_Given task_
Starting at the line that contains "Given: Select the ₹70.56 earnings amount" and continuing through the end of the material, reproduce the lines with "chevron" swapped for "caret" and nothing else altered. Omit the pictures from your answer.

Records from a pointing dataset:
___

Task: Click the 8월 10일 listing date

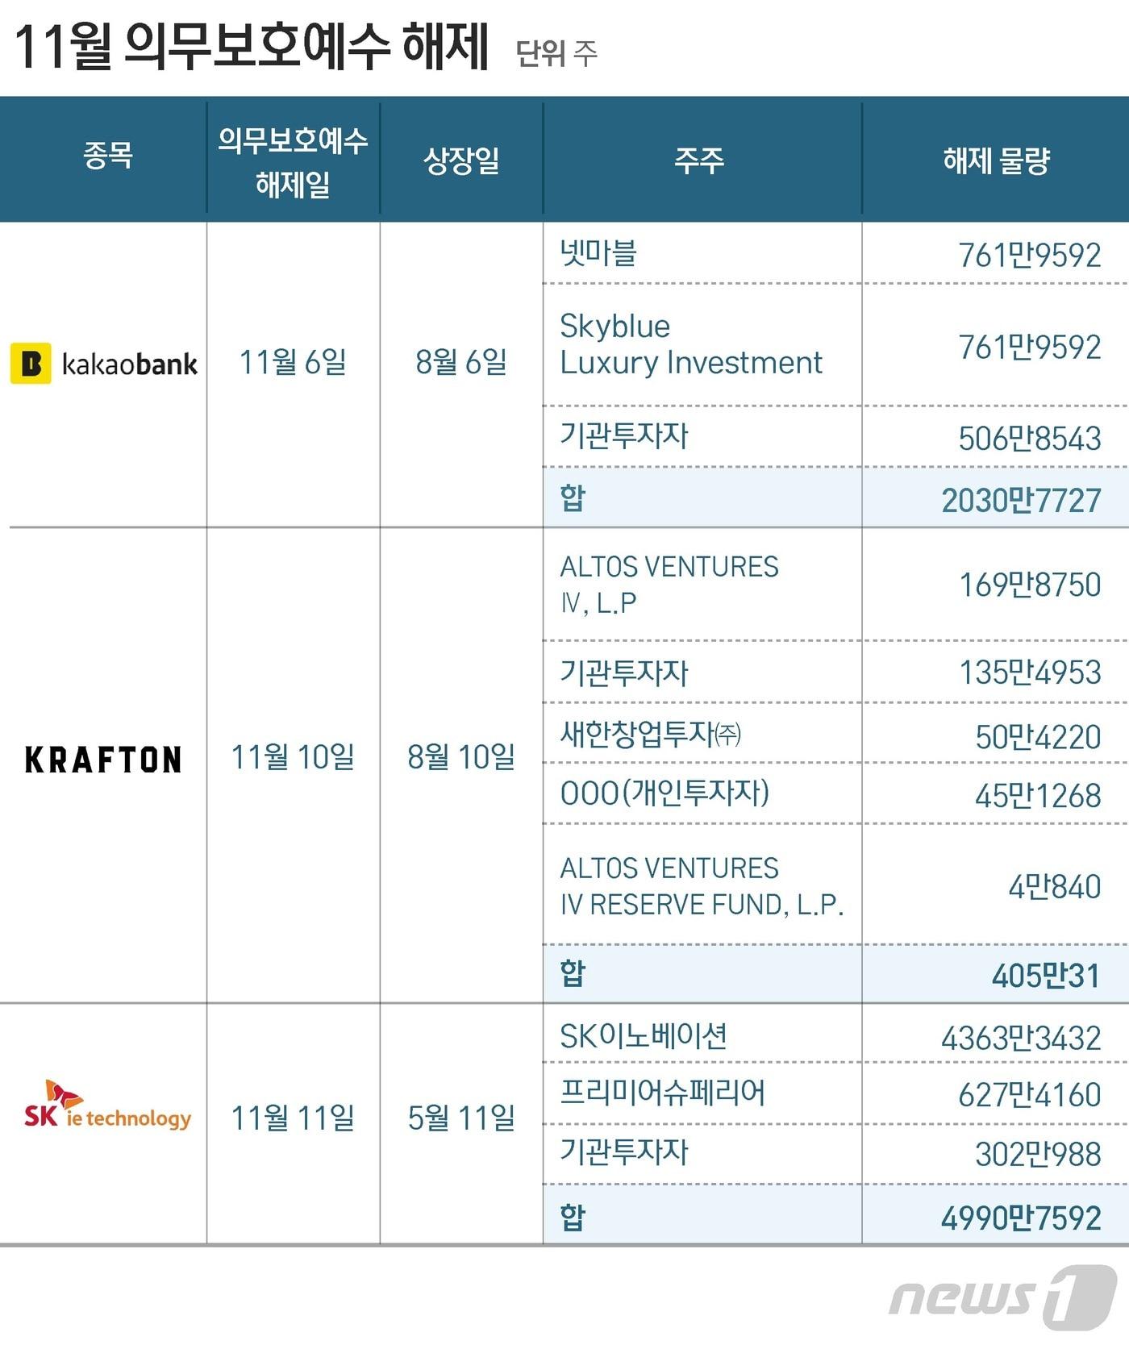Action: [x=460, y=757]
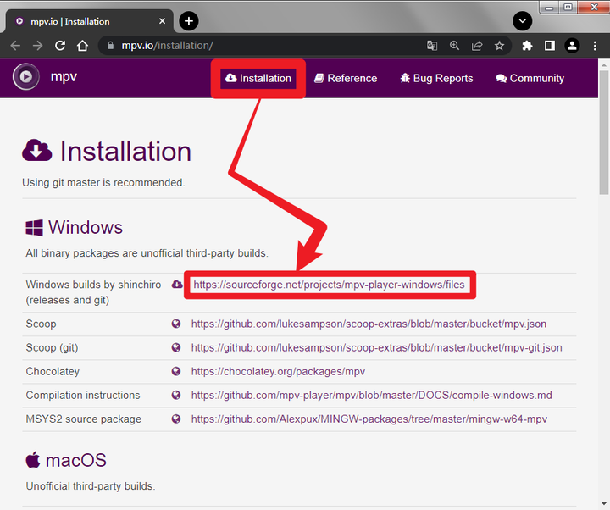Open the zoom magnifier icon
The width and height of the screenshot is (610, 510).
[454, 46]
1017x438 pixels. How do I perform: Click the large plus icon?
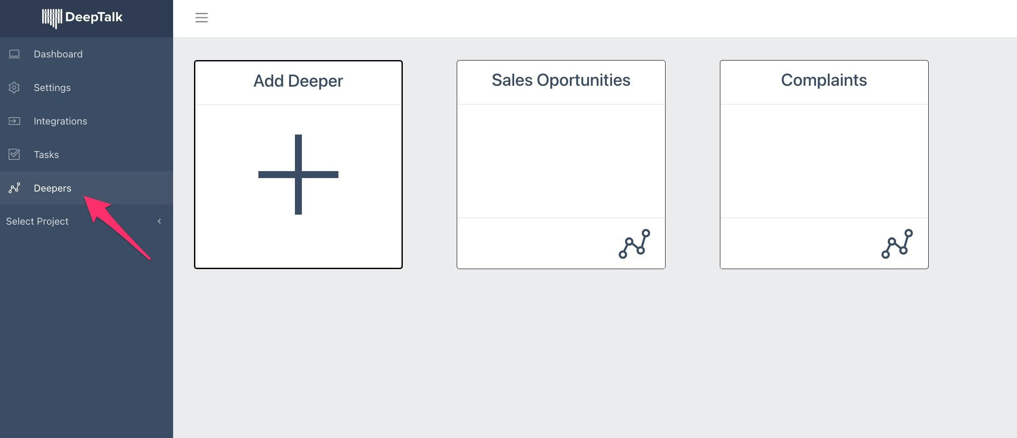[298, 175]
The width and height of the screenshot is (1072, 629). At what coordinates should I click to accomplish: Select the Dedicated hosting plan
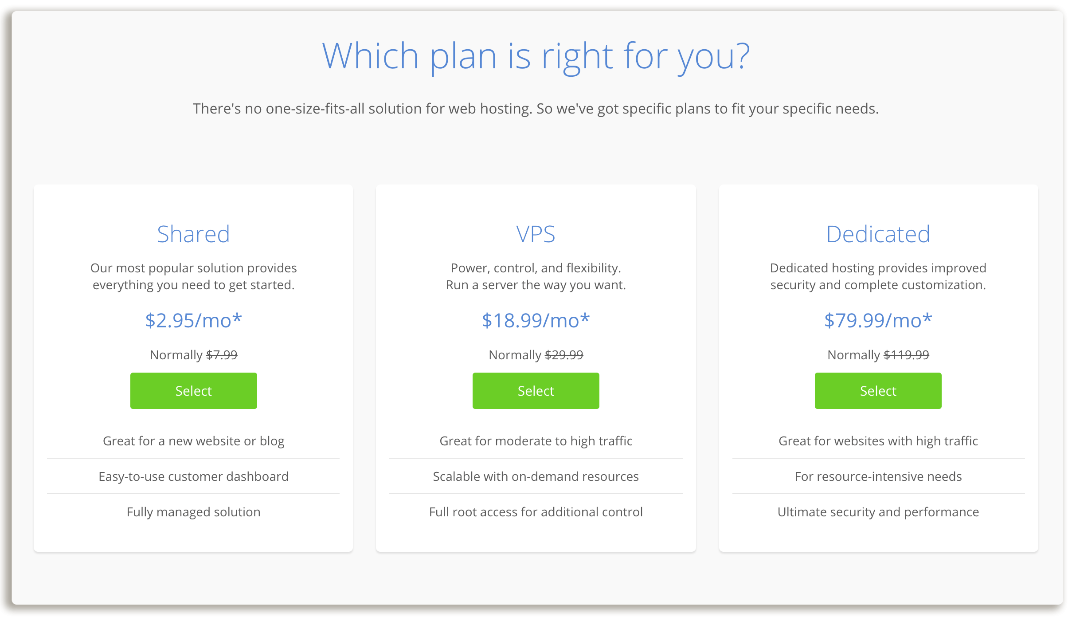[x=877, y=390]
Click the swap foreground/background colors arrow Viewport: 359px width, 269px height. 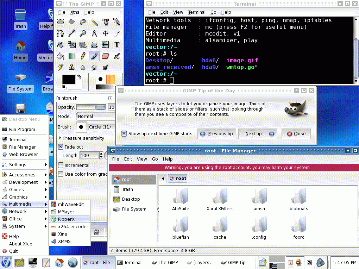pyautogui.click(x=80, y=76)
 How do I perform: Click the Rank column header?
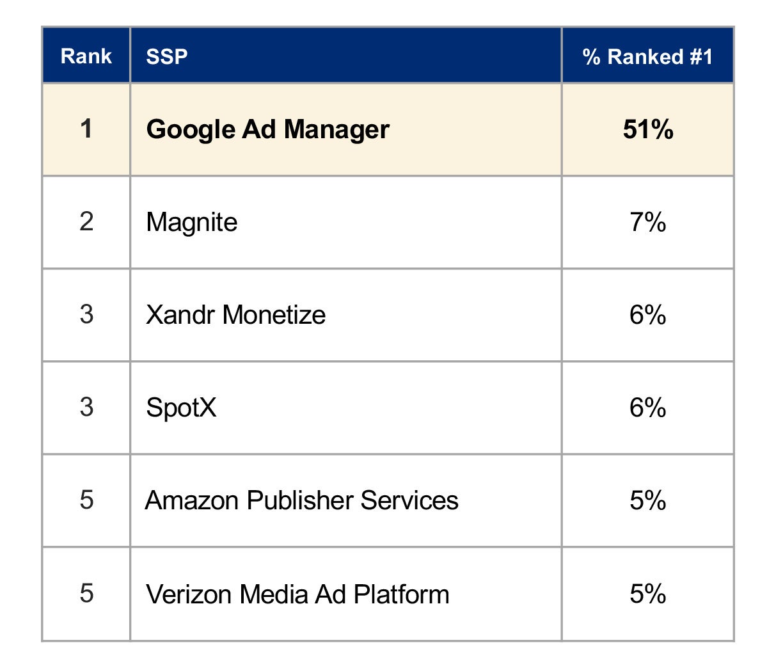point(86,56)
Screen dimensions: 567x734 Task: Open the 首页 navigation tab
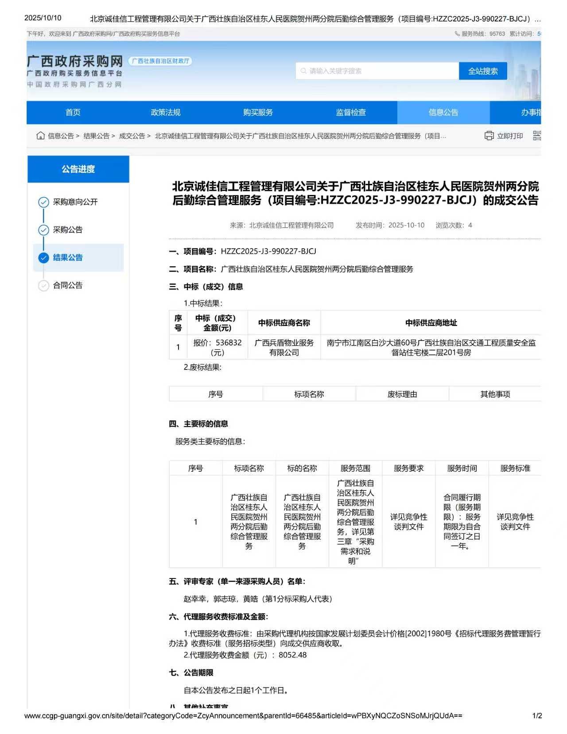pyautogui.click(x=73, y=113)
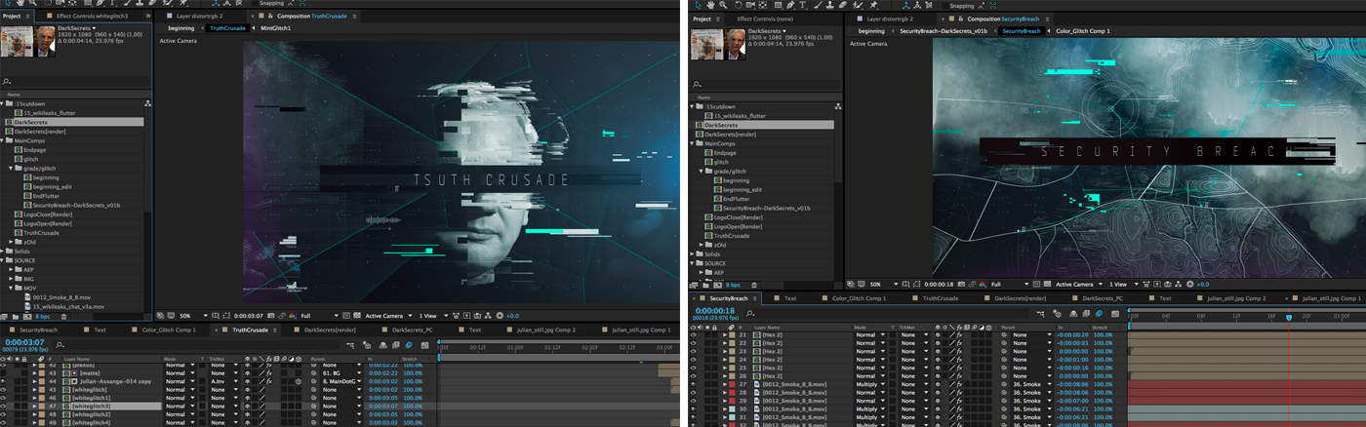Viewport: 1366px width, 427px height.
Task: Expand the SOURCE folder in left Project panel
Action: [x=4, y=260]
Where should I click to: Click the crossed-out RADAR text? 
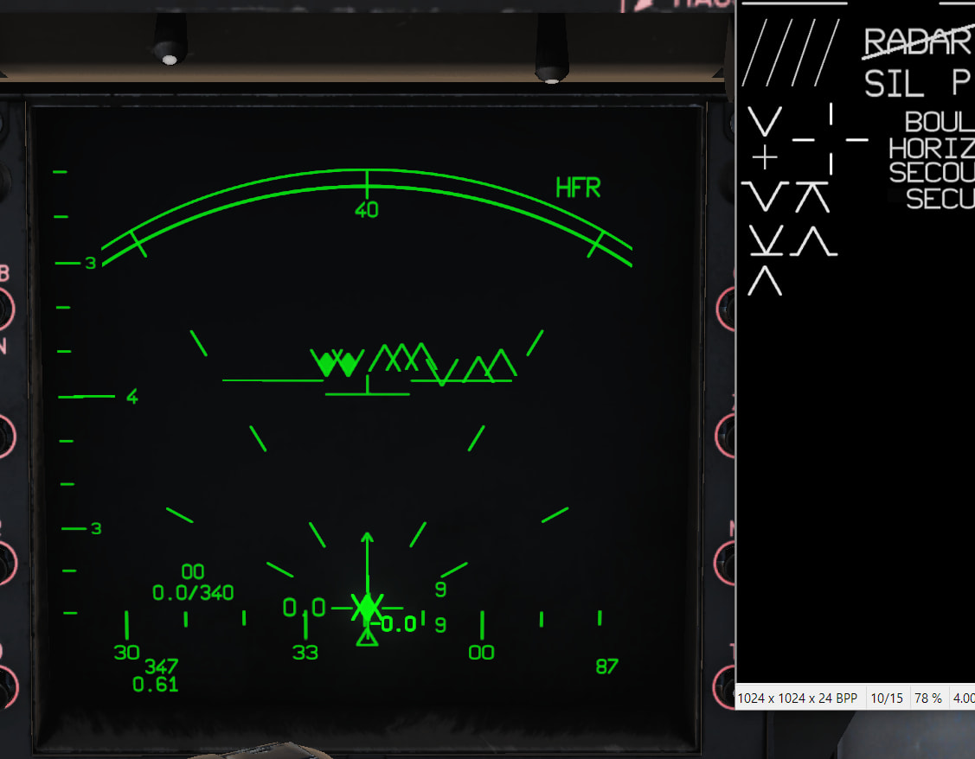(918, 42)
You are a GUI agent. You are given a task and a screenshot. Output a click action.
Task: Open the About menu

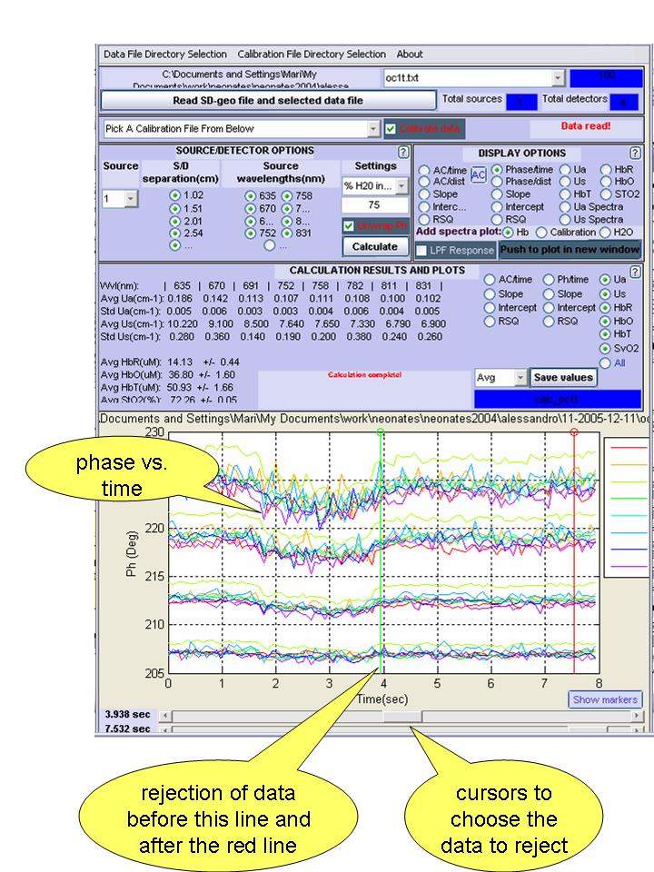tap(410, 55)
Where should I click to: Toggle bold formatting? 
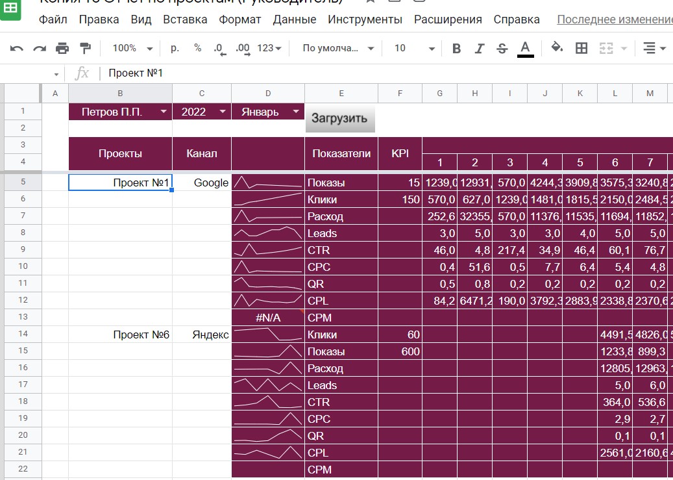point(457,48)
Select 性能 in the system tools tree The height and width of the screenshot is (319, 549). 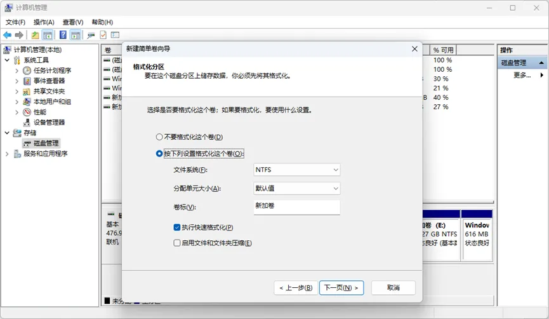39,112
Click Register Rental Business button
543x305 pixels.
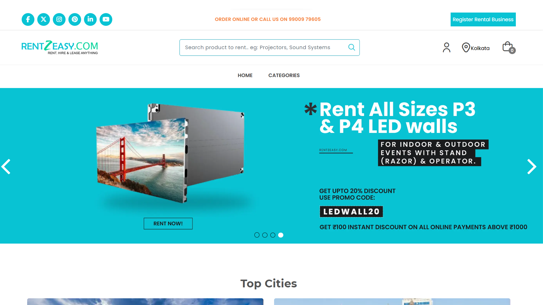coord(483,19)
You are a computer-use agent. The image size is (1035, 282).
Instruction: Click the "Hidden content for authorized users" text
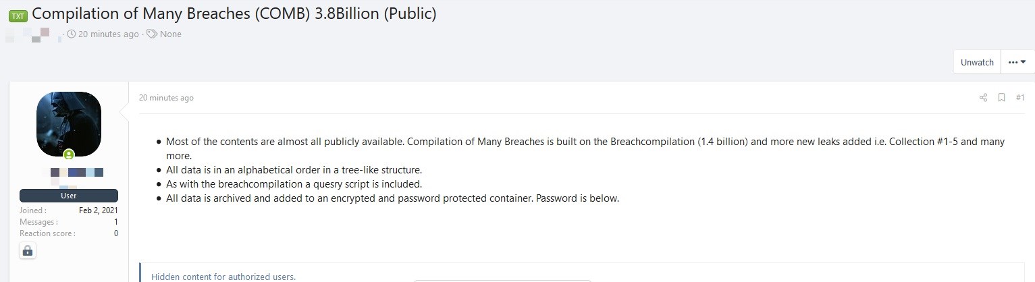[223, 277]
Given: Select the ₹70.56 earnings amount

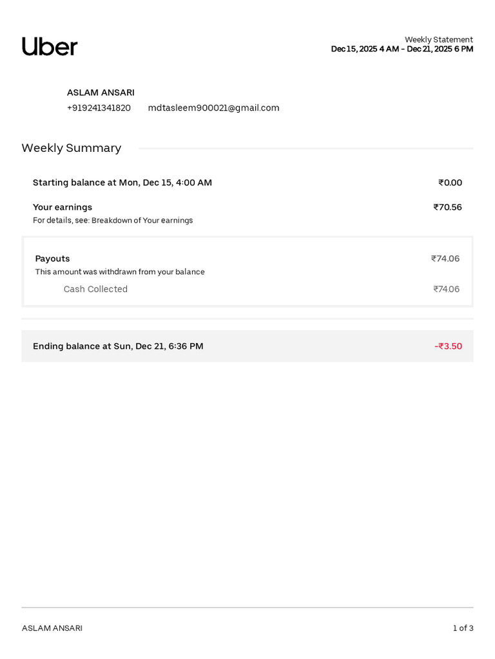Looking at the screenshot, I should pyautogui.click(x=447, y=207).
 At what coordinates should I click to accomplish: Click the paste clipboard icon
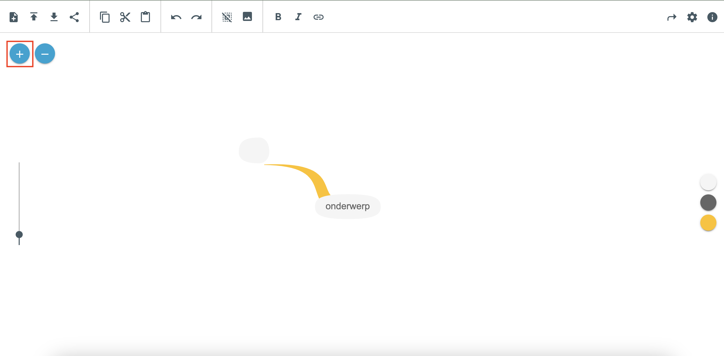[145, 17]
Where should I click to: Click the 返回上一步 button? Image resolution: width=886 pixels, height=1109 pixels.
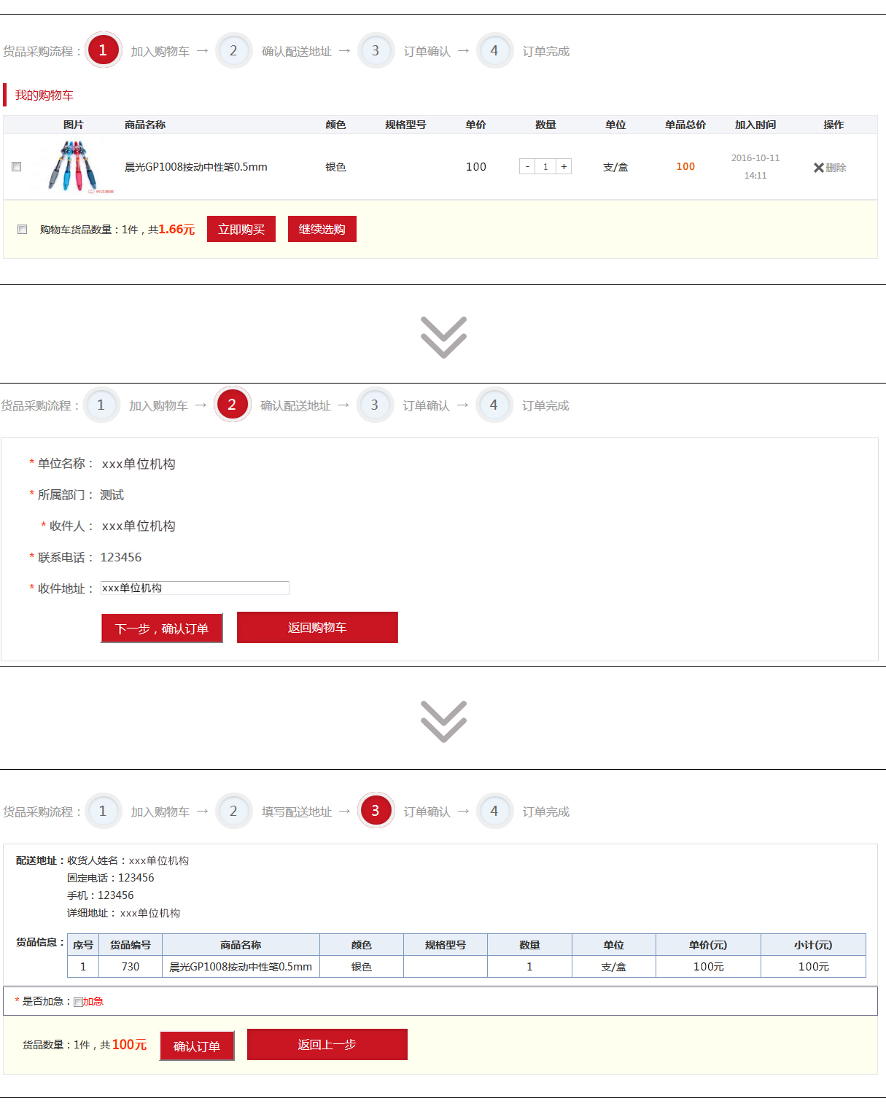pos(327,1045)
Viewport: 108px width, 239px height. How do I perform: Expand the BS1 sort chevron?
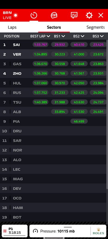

___

_Right answer_
Given: Select the ₹70.56 earnings amount

Looking at the screenshot, I should pyautogui.click(x=447, y=207).
 At what coordinates should I click to accomplish: Click the paste clipboard icon
[145, 17]
Where should I click to: Click the 返回上一步 button? Image resolution: width=886 pixels, height=1109 pixels.
pos(327,1045)
Viewport: 108px width, 239px height. How do I perform: Expand the BS1 sort caret?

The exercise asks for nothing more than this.